Patricia Maryland, president of health care operations and chief operating officer of Ascension Health, said, "We're going to use this as an opportunity to think outside of the box. It's about innovation. It's about looking at ways that we can help improve clinical outcomes, create the most cost-effective delivery systems that we can provide." Leaders will explore a variety of contracts with payers, including those that allow for shared savings or bundled payments to promote accountability for the quality, cost and overall care provided to a patient population.
Ascension Health and CHE Trinity Health each will maintain 50 percent financial equity in the network, which will be a for-profit company, and contribute half of the capital and operating funds needed. Maryland said it's too early to say how much the systems will invest in the network, or even where in Michigan the network's headquarters will be located. Maryland and O'Connell said the network will have a physician chief executive, possibly with an interim executive appointed first, and a 15-member physician-majority board. O'Connell said the board will include physician representatives from throughout the geographic areas covered by the network.

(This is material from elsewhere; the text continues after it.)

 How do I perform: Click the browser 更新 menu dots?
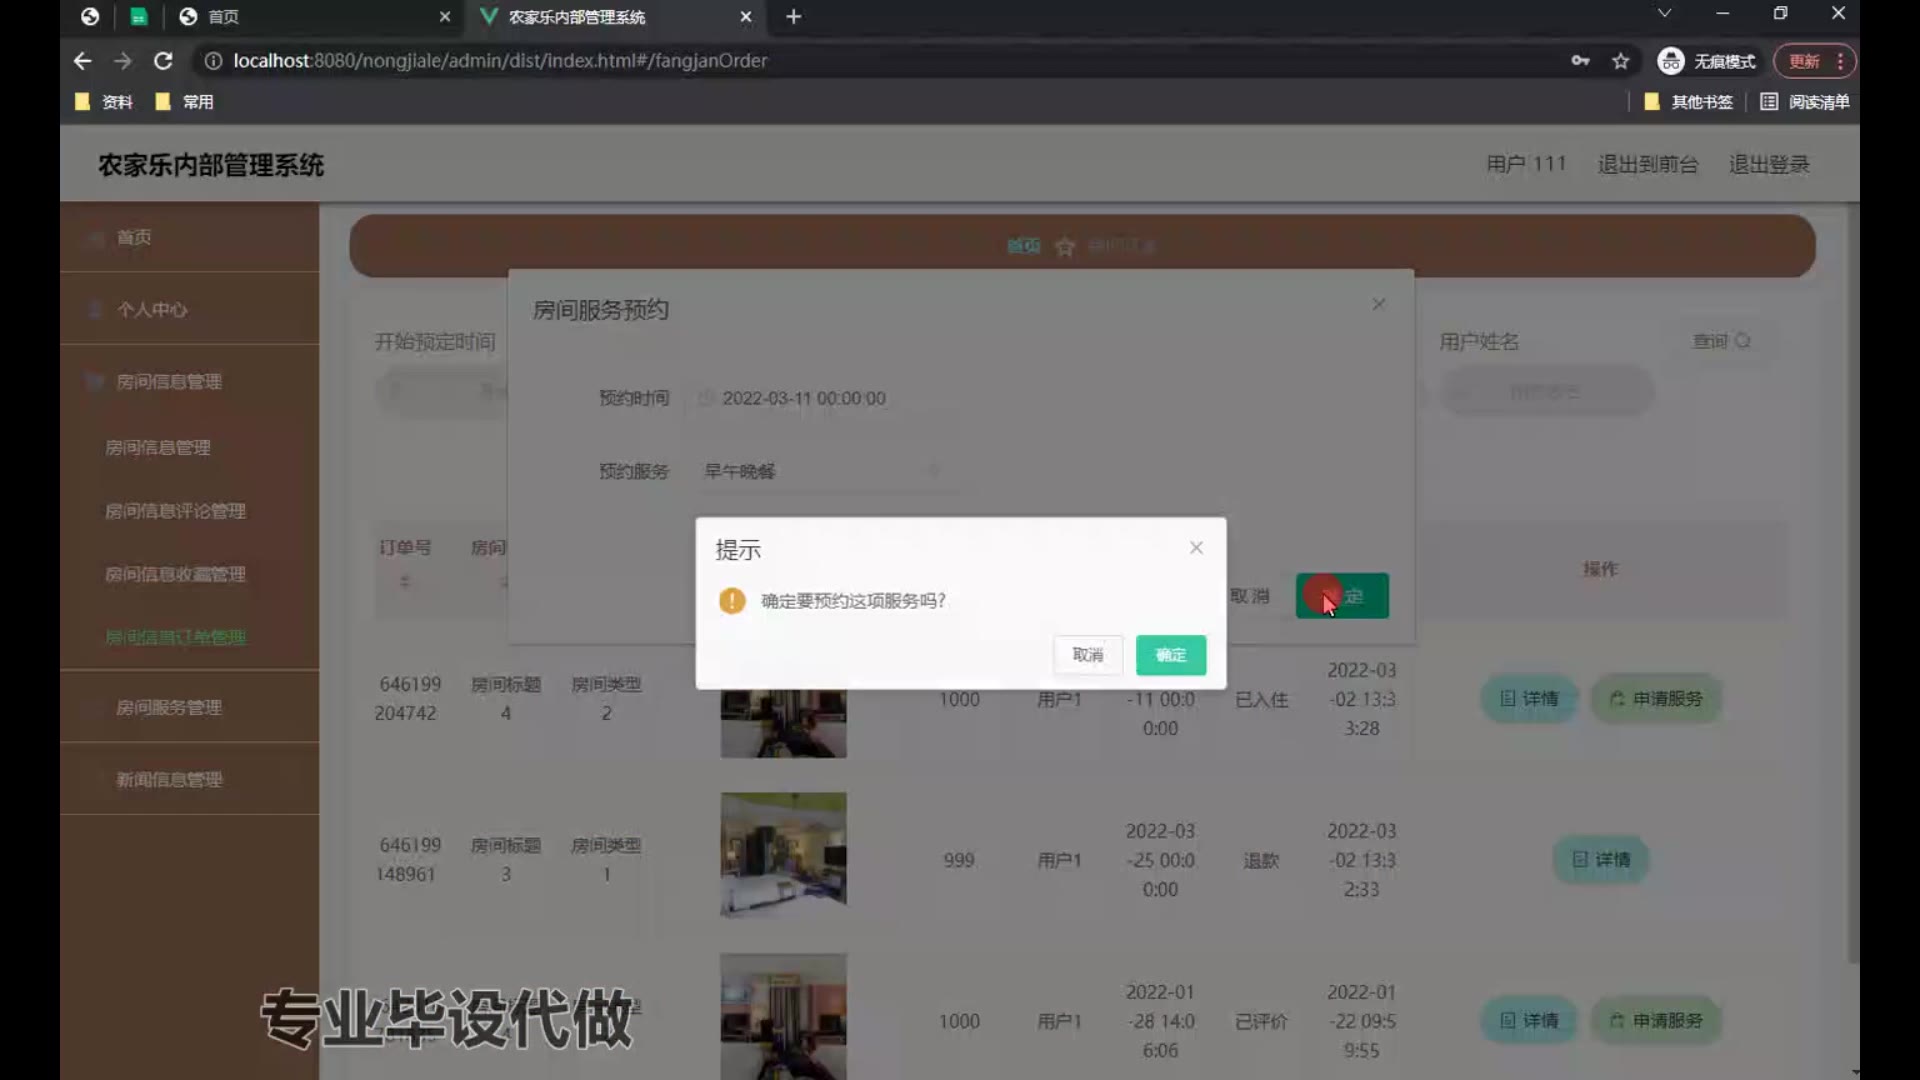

Together Health Network will not be a Catholic company, but the sponsors of the parent health systems have retained reserved powers to prevent the network from actions that do not comply with the Ethical and Religious Directives for Catholic Health Care Services, Maryland said.
The new network is an outgrowth of the systems' commitment to Catholic health care, system leadership said. O'Connell said a population health approach can help the network reach more people and help meet their health needs in their communities. The network will allow providers to coordinate care, have access to best practices and refer to specialists throughout much of the state. System leadership said the network will focus on person-centered care in its physician and patient relationships.

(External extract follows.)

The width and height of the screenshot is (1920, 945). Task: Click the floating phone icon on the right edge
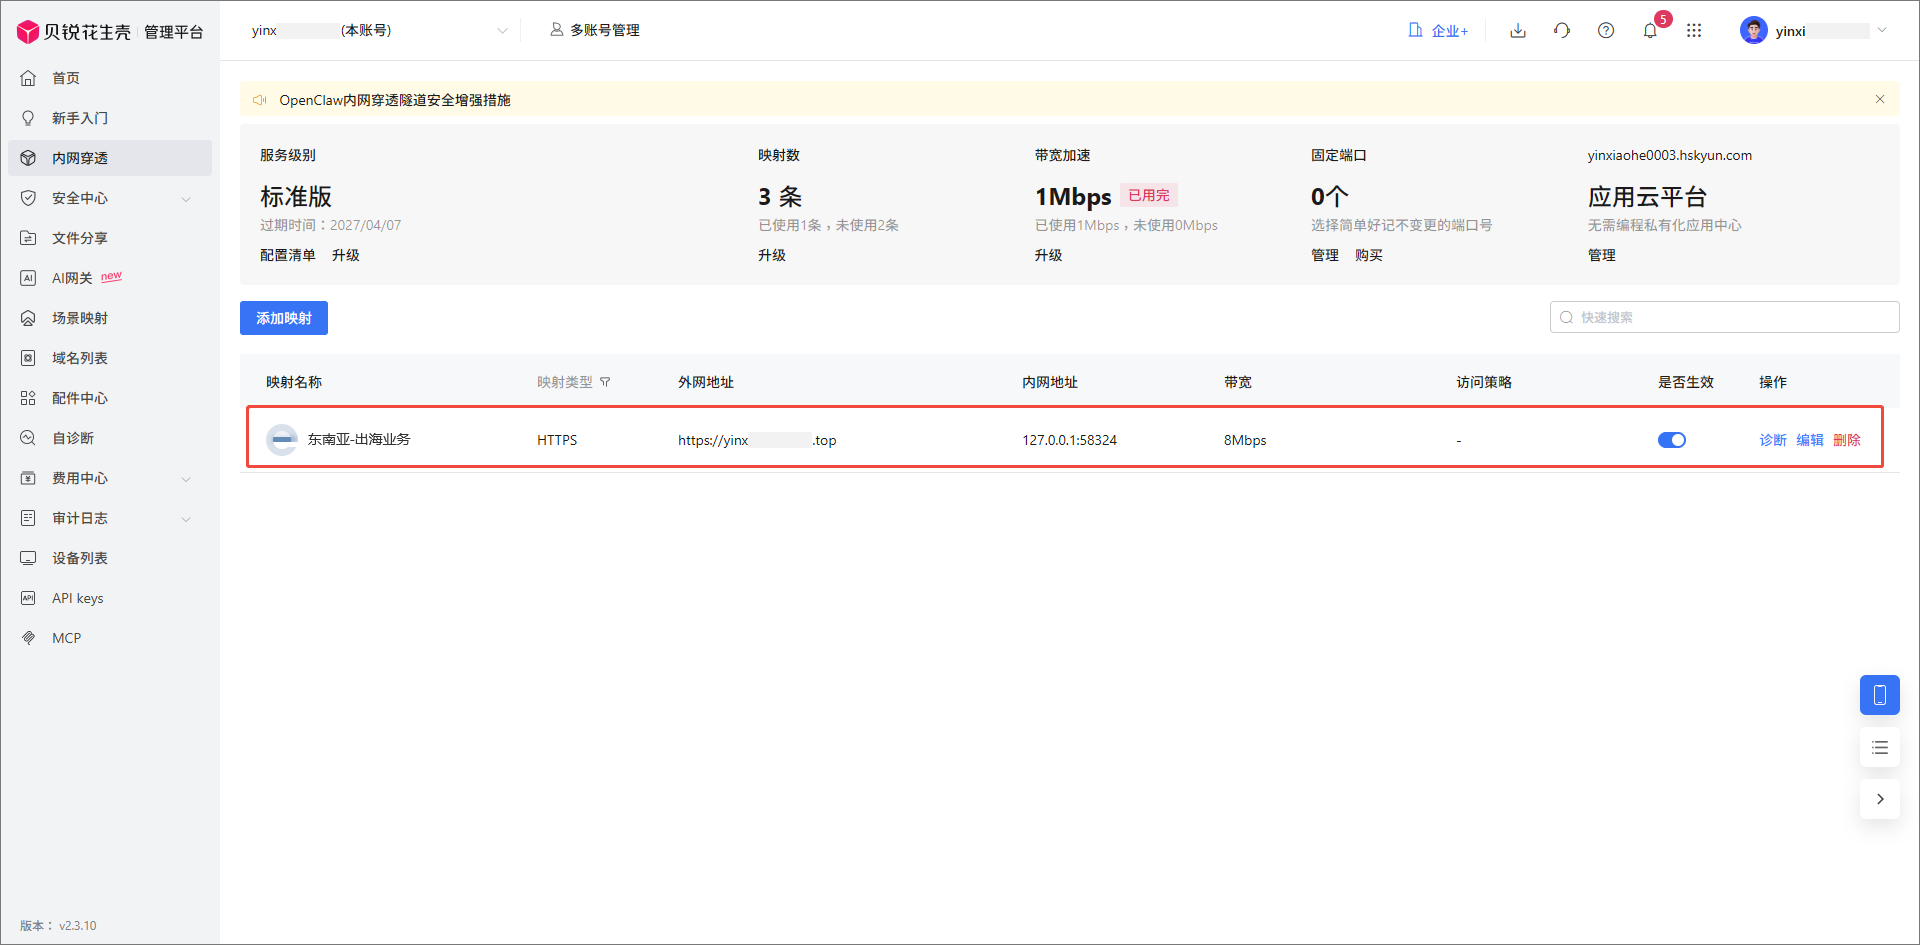1880,694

Maryland, who resides in Detroit, drew from her own life to explain how care coordination benefits patients. Her mother died of complications from diabetes more than a decade ago. During her mother's long illness, Maryland saw firsthand how health care providers, in general, often provide "islands of care," taking care of one illness or condition without communicating with a patient's other doctors. Navigating a health care system can be difficult, particularly for someone with multiple chronic illnesses, she noted. She said the work of the new network will include improved communication between patient and providers, and between multiple providers, on care coordination.
Both employed physicians and independent physicians can participate in the network, which system leaders estimate will grow to over 5,000 independent and employed physicians.
O'Connell said the health systems developed the clinically integrated network to be able to care for members of various health plans. So, for instance, Blue Cross Blue Shield has multiple plans. "We would hope they'd choose our network to provide coverage for those plans. With Medicare Advantage products, federal products, we hope to build collectively to support an offering on a Medicare managed care basis. Our intention is not to be an insurance company, but to be the provider solution for those various products," he said.
Livonia, Mich.-based CHE Trinity Health has 13 hospitals in Michigan, with six hospitals in the Saint Joseph Mercy Health System and seven Mercy Health hospitals. St. Louis-based Ascension Health's ministry in Michigan includes 14 hospitals through Borgess Health in Kalamazoo, Genesys Health System in Grand Blanc, St. John Providence Health System in Warren, St. Joseph Health System in Tawas City, and St. Mary's of Michigan in Saginaw. Together, the systems employ about 60,000 people in Michigan.
"We complemented each other. We were pretty much in different markets with the exception of southeast Michigan, the Detroit area, where we have overlap," O'Connell said.